[ARTICOLO]
--

Quando Josè Mourinho pronunciò questa frase nell’ormai lontano 2009 lanciò una nuova moda. Perché quel termine, “prostituzione intellettuale”, divenne perfetto, calzante, immediato per identificare quel movimento, in un qualsiasi ambito della nostra società, atto a ribaltare, modificare, camuffare determinati episodi in favore di altri, oppure capace di portare l’opinione pubblica sempre dalla parte “giusta”, quella conveniente, quella che porta favori.

Riprendo con piacere in mano questo termine perché, dopo i primi mesi di questa stagione, è quello a cui sono arrivato per spiegarmi quale sia il modo di fare informazione in questo paese.

Sono partito da lontano, esprimendo semplicemente un’opinione riguardante la prestazione Ferrari dopo il Gran Premio che ha inaugurato la stagione, quello d’Australia. Opinione, per altro, della quale resto convinto ancora oggi. A meno di sostenere posizioni gravissime, lesive dell’onorabilità di qualcuno, un’opinione resta sempre tale. Per aver sostenuto che la Rossa di Melbourne era più lenta di quella del 2017, e che la Red Bull era da tenere in considerazione, qualcuno sui social mi ha augurato anche l’estrema unzione. Dopo otto gare abbiamo tre vittorie Ferrari, due Red Bull, tre Mercedes, Hamilton in testa al mondiale quando l’anno scorso il recupero era avvenuto ad estate quasi finita. Avevo argomentato, spiegato perché la pensavo in quel modo, ma all’inizio di ogni anno la Ferrari è in lotta per il titolo e non si può andare contro l’onda.

Poi si è aperto il lungo capitolo Verstappen, che oggi ha visto indirettamente chiudersi un nuovo paragrafo, quello che mi porta a questo pezzo. Quello che mi chiedevo, sempre in questi mesi, era “Ma quando sarà Vettel a commettere un errore, cosa si dirà?”. L’accanimento nei confronti di Verstappen, soprattutto nei casi in cui è stato coinvolto contro una Rossa (come in Cina, ad esempio), è stato talmente imponente, perpetrato, incanalato, che al primo episodio simile di responsabilità Rossa sarebbe stato curioso verificare la reazione pubblica. La reazione pubblica è quella alla quale abbiamo assistito oggi, dopo che Vettel ha sbagliato la frenata della prima chicane centrando la Mercedes di Bottas.

--

[DATI DI PARTENZA]

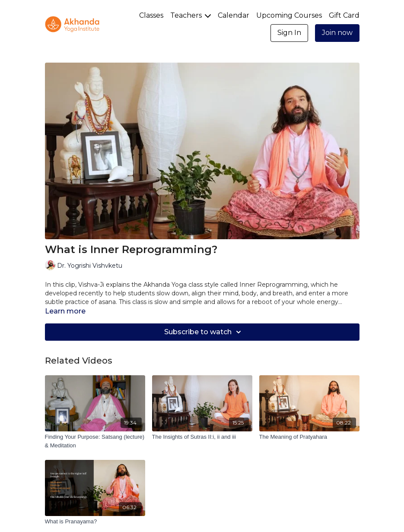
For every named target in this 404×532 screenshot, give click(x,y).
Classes (151, 15)
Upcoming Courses (289, 15)
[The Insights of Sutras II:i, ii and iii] (202, 437)
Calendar (233, 15)
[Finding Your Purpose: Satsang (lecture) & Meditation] (95, 441)
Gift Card (344, 15)
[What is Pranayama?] (95, 522)
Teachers (191, 15)
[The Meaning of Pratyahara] (309, 437)
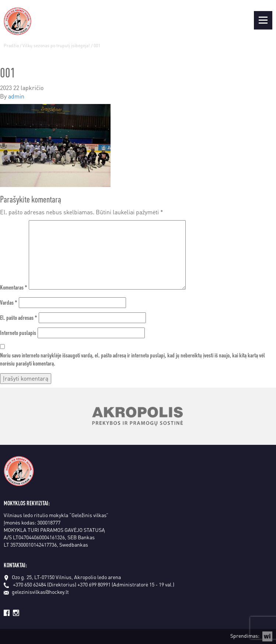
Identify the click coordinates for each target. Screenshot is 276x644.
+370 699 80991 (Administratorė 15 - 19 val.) (126, 584)
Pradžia (11, 45)
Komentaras (14, 287)
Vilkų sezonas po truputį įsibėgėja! (56, 45)
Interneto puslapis (18, 332)
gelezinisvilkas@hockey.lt (36, 592)
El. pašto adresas (18, 317)
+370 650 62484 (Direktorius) (45, 584)
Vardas (8, 302)
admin (16, 96)
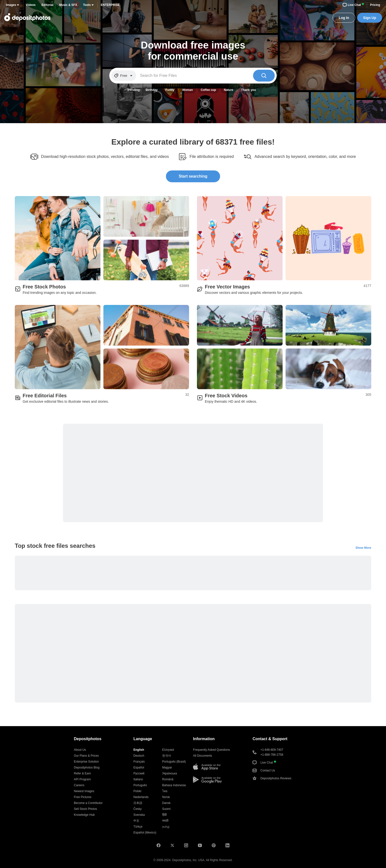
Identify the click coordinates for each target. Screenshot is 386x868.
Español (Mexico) (145, 833)
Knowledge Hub (84, 815)
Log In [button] (344, 18)
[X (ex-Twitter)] (172, 845)
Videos (31, 5)
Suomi (166, 809)
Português (140, 785)
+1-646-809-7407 (271, 750)
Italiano (138, 779)
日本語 (138, 803)
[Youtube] (200, 845)
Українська (169, 773)
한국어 (167, 756)
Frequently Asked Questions (212, 750)
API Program (82, 779)
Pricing (375, 5)
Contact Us (264, 770)
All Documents (202, 756)
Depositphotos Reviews (272, 778)
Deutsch (139, 756)
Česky (137, 809)
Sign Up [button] (369, 18)
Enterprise (110, 5)
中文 (136, 821)
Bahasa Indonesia (174, 785)
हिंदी (164, 815)
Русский (139, 773)
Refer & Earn (82, 773)
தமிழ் (166, 827)
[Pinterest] (214, 845)
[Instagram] (186, 845)
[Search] (264, 75)
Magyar (167, 768)
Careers (79, 785)
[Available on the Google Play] (207, 780)
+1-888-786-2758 (271, 755)
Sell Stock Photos (85, 809)
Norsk (166, 797)
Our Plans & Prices (86, 756)
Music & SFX (68, 5)
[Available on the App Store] (207, 767)
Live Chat (353, 5)
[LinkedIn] (227, 845)
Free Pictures (83, 797)
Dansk (166, 803)
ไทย (165, 791)
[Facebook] (158, 845)
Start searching (193, 176)
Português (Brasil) (174, 762)
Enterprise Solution (86, 762)
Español (139, 768)
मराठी (165, 821)
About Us (80, 750)
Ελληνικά (168, 750)
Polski (137, 791)
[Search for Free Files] (195, 75)
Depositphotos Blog (87, 768)
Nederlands (141, 797)
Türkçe (138, 827)
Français (139, 762)
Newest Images (84, 791)
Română (168, 779)
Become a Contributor (88, 803)
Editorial (47, 5)
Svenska (139, 815)
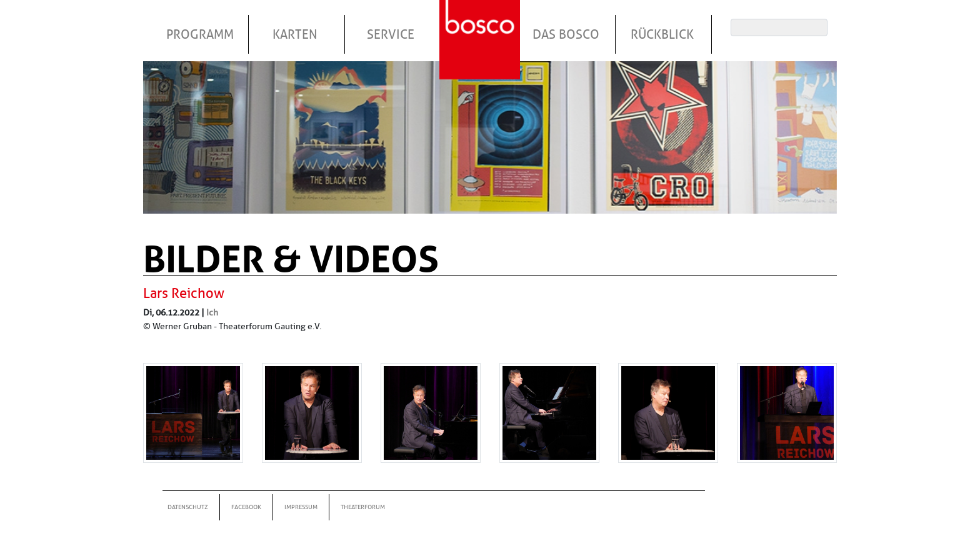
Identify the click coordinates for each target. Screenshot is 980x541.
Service (391, 34)
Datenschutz (188, 507)
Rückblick (662, 34)
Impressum (301, 507)
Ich (212, 312)
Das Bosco (566, 34)
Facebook (246, 507)
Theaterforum (362, 507)
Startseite (481, 24)
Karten (295, 34)
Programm (200, 34)
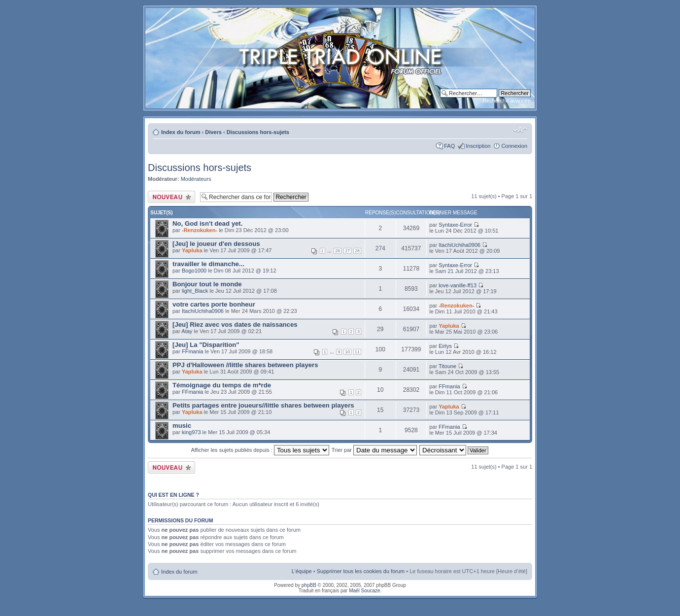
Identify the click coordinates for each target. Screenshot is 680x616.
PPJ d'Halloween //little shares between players (245, 365)
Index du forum (180, 132)
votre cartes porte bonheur (214, 304)
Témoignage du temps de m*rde (222, 385)
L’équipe (302, 571)
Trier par (374, 450)
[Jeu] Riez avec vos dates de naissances (235, 324)
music (182, 425)
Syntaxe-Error (455, 225)
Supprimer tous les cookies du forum (361, 571)
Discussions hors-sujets (258, 132)
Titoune (447, 366)
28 (357, 251)
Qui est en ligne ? (173, 495)
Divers (213, 132)
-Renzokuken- (200, 230)
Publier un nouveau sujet (171, 197)
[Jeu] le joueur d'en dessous (216, 243)
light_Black (195, 291)
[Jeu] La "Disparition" (206, 344)
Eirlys (445, 346)
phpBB (309, 585)
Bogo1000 (194, 271)
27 (347, 251)
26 (338, 251)
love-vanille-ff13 (457, 285)
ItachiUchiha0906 (459, 245)
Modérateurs (196, 179)
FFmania (192, 351)
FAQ (449, 146)
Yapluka (192, 250)
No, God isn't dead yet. (207, 223)
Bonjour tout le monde (207, 284)
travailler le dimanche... (208, 264)
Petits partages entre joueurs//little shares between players (263, 405)
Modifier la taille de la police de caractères (520, 130)
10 (347, 352)
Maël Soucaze (364, 590)
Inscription (478, 146)
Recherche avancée (507, 101)
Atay (187, 331)
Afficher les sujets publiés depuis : (260, 450)
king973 (191, 432)
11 (357, 352)
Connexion (514, 146)
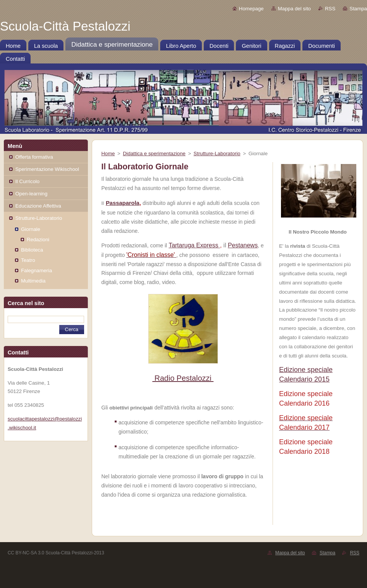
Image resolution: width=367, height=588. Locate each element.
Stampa (358, 8)
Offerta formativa (34, 157)
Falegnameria (36, 270)
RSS (330, 8)
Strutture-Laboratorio (39, 218)
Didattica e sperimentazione (154, 153)
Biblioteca (32, 250)
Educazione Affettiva (38, 206)
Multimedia (33, 281)
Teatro (28, 260)
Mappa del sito (294, 8)
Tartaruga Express (194, 245)
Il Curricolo (27, 181)
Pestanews (243, 245)
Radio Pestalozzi (183, 378)
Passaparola (123, 203)
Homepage (251, 8)
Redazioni (38, 239)
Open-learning (31, 193)
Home (108, 153)
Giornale (31, 229)
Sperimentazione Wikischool (47, 169)
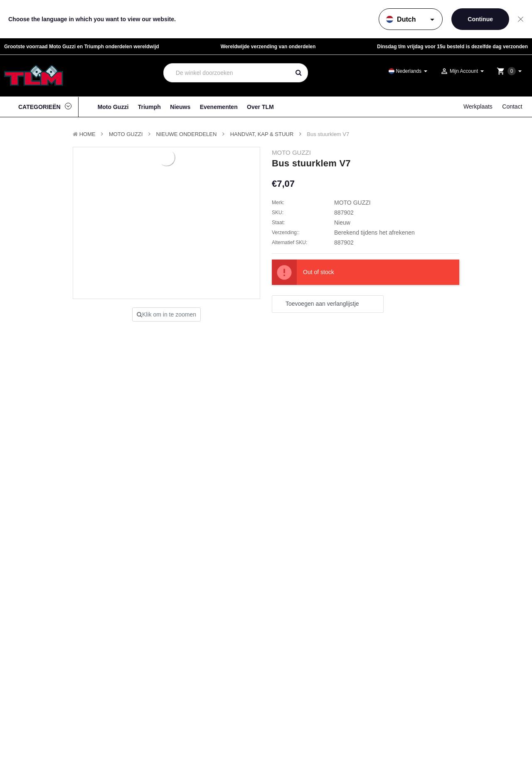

--

[COMPITI DA SVOLGERE]
**1.** Ripeti il passo dell'articolo che va da "Riprendo con piacere" fino a "in questo paese." compreso.
**2.** Ridimensiona le voci dalla riga con "Teatro (28, 260)" fino alla fine delle voci, estremi inclusi: riscrivi solo queste righe, richieste comprese, moltiplicando per 0,95 ogni coordinata delle risposte e arrotondando all'intero, con le metà per eccesso. Lascia fuori le immagini.
Le voci non hanno alcun legame con l'articolo.

[ESERCIZIO SVOLTO]
**1.**
Riprendo con piacere in mano questo termine perché, dopo i primi mesi di questa stagione, è quello a cui sono arrivato per spiegarmi quale sia il modo di fare informazione in questo paese.

**2.**
Teatro (27, 247)
Mappa del sito (279, 8)
Tartaruga Express (184, 233)
Il Curricolo (26, 172)
Pestanews (231, 233)
Radio Pestalozzi (174, 359)
Passaparola (117, 193)
Homepage (238, 8)
Redazioni (36, 227)
Open-learning (29, 183)
Home (103, 145)
Giornale (29, 218)
Sperimentazione Wikischool (45, 161)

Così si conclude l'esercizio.